### Aim of the exercise:
Copy the rows below word for word, beginning with the line that contains "Click the 'Clôture" and ending after the line that contains "pyautogui.click(x=338, y=282)".
— Begin Task data —
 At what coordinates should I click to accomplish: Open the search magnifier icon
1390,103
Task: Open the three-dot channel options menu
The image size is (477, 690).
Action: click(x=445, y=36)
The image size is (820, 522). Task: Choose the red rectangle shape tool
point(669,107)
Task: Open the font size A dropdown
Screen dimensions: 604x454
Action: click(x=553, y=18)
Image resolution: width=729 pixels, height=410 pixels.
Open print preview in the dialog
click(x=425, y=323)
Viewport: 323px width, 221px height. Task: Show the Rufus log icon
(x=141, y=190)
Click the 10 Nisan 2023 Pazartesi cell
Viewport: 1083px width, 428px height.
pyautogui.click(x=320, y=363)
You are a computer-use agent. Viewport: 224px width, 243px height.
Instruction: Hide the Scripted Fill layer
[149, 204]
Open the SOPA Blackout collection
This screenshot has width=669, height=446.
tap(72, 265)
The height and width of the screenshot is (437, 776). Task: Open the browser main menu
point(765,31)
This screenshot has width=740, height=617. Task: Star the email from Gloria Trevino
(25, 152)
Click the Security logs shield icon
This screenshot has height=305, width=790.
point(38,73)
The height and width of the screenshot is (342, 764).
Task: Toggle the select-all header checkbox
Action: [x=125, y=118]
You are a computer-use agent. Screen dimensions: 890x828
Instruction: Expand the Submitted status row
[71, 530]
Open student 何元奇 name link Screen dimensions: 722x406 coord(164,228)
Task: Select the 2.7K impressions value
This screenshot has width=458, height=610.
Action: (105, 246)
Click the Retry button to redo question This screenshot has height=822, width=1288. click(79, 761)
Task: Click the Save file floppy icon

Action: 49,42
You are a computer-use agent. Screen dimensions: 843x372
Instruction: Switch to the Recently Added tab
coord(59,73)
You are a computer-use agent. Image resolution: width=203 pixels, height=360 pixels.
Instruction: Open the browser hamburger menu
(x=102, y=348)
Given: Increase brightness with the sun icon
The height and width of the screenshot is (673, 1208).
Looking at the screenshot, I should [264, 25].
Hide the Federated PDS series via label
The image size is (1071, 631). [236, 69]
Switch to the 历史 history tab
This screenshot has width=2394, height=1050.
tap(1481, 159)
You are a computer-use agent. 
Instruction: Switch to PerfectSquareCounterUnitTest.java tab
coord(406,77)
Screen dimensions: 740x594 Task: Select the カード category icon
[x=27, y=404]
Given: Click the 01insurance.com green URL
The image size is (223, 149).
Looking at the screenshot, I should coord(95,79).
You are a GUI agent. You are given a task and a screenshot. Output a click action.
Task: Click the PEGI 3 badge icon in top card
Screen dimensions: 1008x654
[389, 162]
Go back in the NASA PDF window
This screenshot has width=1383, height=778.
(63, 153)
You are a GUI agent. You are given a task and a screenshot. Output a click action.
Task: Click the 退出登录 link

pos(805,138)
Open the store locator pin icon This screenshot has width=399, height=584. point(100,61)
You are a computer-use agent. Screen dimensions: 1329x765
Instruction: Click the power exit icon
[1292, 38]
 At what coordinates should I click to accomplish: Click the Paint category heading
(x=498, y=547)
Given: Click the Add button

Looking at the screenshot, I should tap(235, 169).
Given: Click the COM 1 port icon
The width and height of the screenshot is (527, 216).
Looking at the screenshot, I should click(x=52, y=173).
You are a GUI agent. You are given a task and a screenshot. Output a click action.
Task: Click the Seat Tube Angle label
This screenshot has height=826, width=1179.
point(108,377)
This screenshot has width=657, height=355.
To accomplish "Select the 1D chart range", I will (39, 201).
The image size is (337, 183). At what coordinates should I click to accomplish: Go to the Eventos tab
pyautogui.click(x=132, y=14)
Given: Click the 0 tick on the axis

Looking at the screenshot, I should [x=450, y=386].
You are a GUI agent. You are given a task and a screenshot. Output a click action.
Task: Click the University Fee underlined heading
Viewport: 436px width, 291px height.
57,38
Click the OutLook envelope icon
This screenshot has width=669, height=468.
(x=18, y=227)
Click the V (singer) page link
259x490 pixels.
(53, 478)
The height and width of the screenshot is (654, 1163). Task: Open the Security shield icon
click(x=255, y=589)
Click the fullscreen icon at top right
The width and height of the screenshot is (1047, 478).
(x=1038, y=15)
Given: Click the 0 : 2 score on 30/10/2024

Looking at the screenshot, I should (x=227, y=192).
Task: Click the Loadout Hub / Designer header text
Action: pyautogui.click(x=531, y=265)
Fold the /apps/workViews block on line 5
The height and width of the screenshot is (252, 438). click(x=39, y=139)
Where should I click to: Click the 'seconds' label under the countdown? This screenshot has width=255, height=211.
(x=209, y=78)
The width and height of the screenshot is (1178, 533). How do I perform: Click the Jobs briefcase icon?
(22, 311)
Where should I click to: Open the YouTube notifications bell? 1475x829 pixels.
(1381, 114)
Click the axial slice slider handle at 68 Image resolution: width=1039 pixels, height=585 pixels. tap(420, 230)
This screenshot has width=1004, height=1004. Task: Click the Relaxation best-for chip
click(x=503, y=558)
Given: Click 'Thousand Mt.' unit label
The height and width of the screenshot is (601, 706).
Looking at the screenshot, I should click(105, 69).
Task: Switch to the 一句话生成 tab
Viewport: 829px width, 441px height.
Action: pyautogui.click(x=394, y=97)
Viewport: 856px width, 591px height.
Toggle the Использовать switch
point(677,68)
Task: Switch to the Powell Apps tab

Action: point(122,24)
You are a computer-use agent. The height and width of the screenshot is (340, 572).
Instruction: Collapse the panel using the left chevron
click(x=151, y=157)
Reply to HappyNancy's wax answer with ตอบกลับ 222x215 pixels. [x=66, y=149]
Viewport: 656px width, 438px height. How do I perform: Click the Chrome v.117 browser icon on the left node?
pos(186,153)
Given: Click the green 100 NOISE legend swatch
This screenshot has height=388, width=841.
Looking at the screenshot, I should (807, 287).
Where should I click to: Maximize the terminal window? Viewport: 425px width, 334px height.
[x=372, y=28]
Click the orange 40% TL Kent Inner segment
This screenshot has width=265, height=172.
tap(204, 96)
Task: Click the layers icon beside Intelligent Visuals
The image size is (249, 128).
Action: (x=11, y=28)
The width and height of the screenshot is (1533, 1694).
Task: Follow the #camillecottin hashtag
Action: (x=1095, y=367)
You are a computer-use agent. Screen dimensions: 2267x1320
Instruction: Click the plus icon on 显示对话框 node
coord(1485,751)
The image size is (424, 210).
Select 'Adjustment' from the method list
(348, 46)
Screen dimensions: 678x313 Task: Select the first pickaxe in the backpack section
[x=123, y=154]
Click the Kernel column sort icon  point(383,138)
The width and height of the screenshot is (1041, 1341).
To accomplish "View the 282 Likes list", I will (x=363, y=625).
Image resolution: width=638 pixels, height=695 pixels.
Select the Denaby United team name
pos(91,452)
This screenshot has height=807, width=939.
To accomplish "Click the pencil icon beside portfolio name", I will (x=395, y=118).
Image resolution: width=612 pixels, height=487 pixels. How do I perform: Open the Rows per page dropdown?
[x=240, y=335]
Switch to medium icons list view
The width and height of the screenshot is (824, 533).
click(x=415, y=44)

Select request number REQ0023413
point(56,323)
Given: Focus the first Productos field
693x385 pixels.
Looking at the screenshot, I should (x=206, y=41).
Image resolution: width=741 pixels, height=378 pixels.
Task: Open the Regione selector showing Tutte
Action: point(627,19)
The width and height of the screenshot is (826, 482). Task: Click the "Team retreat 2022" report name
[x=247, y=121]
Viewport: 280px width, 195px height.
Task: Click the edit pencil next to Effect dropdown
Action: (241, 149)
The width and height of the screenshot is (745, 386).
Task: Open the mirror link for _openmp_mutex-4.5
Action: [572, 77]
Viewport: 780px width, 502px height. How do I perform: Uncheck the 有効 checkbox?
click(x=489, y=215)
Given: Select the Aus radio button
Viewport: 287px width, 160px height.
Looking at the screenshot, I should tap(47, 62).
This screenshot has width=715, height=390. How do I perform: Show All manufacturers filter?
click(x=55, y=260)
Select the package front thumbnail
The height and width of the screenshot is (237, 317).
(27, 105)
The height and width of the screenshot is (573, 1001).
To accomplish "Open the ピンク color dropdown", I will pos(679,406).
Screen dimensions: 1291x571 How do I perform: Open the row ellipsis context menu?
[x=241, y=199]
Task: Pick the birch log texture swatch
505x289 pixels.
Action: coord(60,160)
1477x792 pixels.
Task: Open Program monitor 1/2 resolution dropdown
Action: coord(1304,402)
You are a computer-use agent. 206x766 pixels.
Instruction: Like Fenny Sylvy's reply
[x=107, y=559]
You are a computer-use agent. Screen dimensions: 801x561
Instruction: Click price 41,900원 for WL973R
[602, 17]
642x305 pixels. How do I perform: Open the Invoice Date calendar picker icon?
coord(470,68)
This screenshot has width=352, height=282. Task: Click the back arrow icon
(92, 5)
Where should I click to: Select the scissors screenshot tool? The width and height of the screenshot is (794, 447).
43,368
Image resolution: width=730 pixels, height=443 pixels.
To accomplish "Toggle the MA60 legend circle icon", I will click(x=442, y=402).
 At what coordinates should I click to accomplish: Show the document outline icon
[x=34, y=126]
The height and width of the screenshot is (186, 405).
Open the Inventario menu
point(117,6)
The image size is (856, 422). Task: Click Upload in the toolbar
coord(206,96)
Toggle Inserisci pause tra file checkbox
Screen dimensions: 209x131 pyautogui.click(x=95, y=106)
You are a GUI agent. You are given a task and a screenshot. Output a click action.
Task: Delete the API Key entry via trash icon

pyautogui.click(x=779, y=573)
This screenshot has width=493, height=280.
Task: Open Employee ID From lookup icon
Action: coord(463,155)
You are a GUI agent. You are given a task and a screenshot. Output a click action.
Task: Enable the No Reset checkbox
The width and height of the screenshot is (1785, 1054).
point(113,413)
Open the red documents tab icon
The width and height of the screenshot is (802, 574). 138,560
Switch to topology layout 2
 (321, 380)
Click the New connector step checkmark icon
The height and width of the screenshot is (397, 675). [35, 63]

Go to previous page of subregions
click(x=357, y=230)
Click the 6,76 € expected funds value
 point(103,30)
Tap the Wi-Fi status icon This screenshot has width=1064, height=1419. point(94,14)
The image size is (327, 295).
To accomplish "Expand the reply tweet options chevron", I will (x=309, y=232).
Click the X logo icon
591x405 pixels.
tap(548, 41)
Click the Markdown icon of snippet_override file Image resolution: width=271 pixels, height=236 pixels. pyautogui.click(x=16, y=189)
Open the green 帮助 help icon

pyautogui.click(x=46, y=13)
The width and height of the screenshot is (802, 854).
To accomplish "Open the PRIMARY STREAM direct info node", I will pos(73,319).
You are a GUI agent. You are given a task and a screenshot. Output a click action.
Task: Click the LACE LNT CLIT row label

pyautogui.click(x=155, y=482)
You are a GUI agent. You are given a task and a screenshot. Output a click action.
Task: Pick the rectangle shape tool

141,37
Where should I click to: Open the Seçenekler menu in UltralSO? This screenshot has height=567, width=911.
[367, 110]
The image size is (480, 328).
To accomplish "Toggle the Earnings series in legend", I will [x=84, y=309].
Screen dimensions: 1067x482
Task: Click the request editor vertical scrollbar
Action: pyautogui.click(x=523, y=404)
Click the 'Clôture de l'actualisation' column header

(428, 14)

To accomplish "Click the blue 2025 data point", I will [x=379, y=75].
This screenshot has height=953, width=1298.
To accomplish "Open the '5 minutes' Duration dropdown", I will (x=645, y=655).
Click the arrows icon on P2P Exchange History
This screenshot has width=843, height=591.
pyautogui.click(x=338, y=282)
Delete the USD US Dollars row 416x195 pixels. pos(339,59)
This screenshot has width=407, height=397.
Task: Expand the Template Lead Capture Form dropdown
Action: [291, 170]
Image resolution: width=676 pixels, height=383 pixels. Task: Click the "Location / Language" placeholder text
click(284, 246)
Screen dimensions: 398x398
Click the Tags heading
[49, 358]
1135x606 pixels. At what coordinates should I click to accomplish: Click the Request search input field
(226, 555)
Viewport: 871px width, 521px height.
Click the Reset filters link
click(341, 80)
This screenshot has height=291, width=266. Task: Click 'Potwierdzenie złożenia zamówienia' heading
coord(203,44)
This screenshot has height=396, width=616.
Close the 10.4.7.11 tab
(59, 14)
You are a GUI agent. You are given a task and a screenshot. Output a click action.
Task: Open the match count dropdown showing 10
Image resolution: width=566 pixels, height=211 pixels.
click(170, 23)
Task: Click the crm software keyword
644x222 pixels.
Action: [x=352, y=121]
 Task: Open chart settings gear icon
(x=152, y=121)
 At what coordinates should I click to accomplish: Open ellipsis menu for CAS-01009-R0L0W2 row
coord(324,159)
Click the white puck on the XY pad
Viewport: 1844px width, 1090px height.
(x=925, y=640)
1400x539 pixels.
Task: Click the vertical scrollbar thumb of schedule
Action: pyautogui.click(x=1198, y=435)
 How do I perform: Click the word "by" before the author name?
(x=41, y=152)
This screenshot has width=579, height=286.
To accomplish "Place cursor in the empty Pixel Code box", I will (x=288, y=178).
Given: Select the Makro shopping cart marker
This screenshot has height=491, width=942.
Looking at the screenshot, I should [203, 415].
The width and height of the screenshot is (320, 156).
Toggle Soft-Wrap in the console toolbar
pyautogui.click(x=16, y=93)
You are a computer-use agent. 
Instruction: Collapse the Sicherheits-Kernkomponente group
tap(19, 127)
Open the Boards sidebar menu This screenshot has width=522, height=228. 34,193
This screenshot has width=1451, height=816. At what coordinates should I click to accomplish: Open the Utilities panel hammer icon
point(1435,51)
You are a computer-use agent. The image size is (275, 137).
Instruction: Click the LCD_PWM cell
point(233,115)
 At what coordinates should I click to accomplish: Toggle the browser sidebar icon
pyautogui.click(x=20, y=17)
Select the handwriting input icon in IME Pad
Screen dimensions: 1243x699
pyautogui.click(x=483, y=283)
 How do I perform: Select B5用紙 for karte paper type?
— End Task data —
### Exercise result:
Click the 'Clôture de l'actualisation' column header

(428, 14)

To accomplish "Click the blue 2025 data point", I will [x=379, y=75].
This screenshot has height=953, width=1298.
To accomplish "Open the '5 minutes' Duration dropdown", I will (x=645, y=655).
Click the arrows icon on P2P Exchange History
This screenshot has width=843, height=591.
pyautogui.click(x=338, y=282)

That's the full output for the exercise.